On the one hand, it’s obvious that you should learn to tolerate human failure. That whole business of “seven times seven” Jesus taught has to do with moving away from the legalism of the Pharisees. Focusing on the angle “you need to forgive” guarantees you will miss the point, that you still think like a Pharisee. Jesus was trying to move His disciples into another level of understanding. In that sense, forgiveness is a mindset where you build up a reserve of tolerance for people who are struggling with moral fortitude.
Thus, we have all manner of reminders that the person in the mirror is no better than anyone else. We are all born under the Curse of the Fall, and we all rub someone else the wrong way. There is too much far more important stuff to worry about than to fight over who is offended at whom and for what. The issue here is getting self out of the way so we can stop confusing personal discomfort with threats to the mission.
So the question here is to stop and discern what you really absolutely must have in order to keep peace with God. When someone in your world intrudes into that territory, you do whatever it takes to keep them away from it. The simplest measure is putting distance between you and them. If that’s not possible, then you start working on other kinds of barriers that require changing their behavior. It is quite valid that this scales up to violence, simply because some people are not equipped to change themselves in some contexts.

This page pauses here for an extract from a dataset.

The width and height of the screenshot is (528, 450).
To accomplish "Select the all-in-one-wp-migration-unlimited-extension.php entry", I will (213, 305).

It’s not based on personal pique, but whatever it takes to protect the mission, to keep giving God what He demands of you.

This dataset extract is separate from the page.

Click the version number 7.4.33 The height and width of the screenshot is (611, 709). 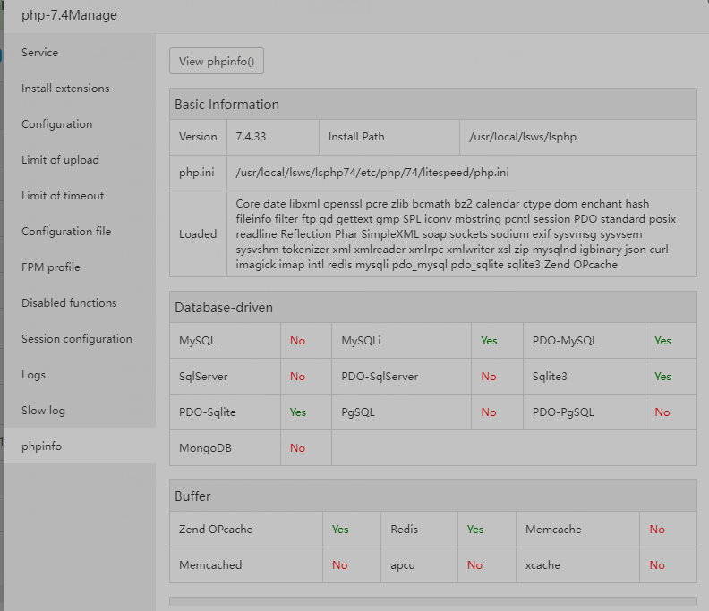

Your heart will tell you how tolerant you must be, and your experience will indicate the boundaries. The wisdom of others involved is a factor, of course. This is what a covenant community of faith is all about. You need a wider perspective to point out things your flesh tends to ignore. Your fleshly self is predisposed to take offense and tie up the process at those critical points where that gets in the way of clear thinking from the heart.
On the other hand, there is another other kind of forgiveness: the active choice of the recipient. You can’t give someone something they refuse to accept. You can put it within reach, but you can’t make them take it. Forgiveness means nothing in the redemption of their souls until they move to where forgiveness stands. The Bible makes it clear you cannot receive God’s forgiveness until you want it. Wanting it means going where grace is waiting for you.
That means repentance. You as the person in need of forgiveness can’t have it on your own terms. You cannot demand free delivery at your convenience. Something is broken and you are culpable, so you are the one with the burden of debt.
Most vendettas arise over the confusion of dominion. Who owns what? What did God grant in feudal vassalage to each of us? If we usurp His authority on such matters, forgiveness will always be a confused mess.
We struggle with a very evil and nasty mythology about earthly authority in the West. We have a totalitarian instinct on this question, by which we presume to grant near absolute authority to agencies that God doesn’t recognize. We have a tendency to postulate a community standard with vehemence and even hatred when it’s just a mask for one’s personal leverage. We seek to force humiliation onto others from a social perspective that rejects a priori the moral compass of the heart. We vest absolute authority in the most shallow and passing political consensus, something that is so easily manipulated that it’s a joke.
So we have this false image, an idolatry of something we construct in our own minds as the absolute moral norm simply because we can find some legalistic support for it, even if we have to use the most questionable semantic analysis. And we invest too much energy in this defense of what amounts to the very most petty pique, as if it were some divine right to be pissed and demand retribution. This gives birth to a demand for the most invasive humiliation and vindictive hatred so that forgiveness is driven out.
This is not what God meant by “repentance.” Repentance between humans is simply agreeing that some bad event should not have happened. It is seldom one-sided in confessing culpability. It is meeting in the middle somewhere to restore shalom. It’s putting out the fire of inflamed passions of offense. It is seeking terms of coexistence.
There are some people in this world you should stay far, far away from. This is the fallen reality in which we live. We do not harness elephants and dogs to the same wagon. God made each to function differently for very good reasons, and no godly leader would waste time with such a project. A critical element in building and maintaining shalom is not dragging anyone down with needless frustration and conflict. People should be guided to a position that matches how God made them to live.
For the most part, forgiveness is a problem for leadership. That is, the people who complain most about it are leaders who don’t want to do their job. They tend to force “solutions” that are convenient for them. This happens when they focus too much on getting things done, when God says that has a lower priority than keeping the peace. Most leaders want to get things done because it elevates their materialistic standing. Biblical Law says that’s not important; it says that keeping shalom is what matters. Peace with God often means keeping people apart who don’t belong together, along with a whole range of setting boundaries and shielding them from each other when separation isn’t possible.
Forgiveness balances between the individual and the community.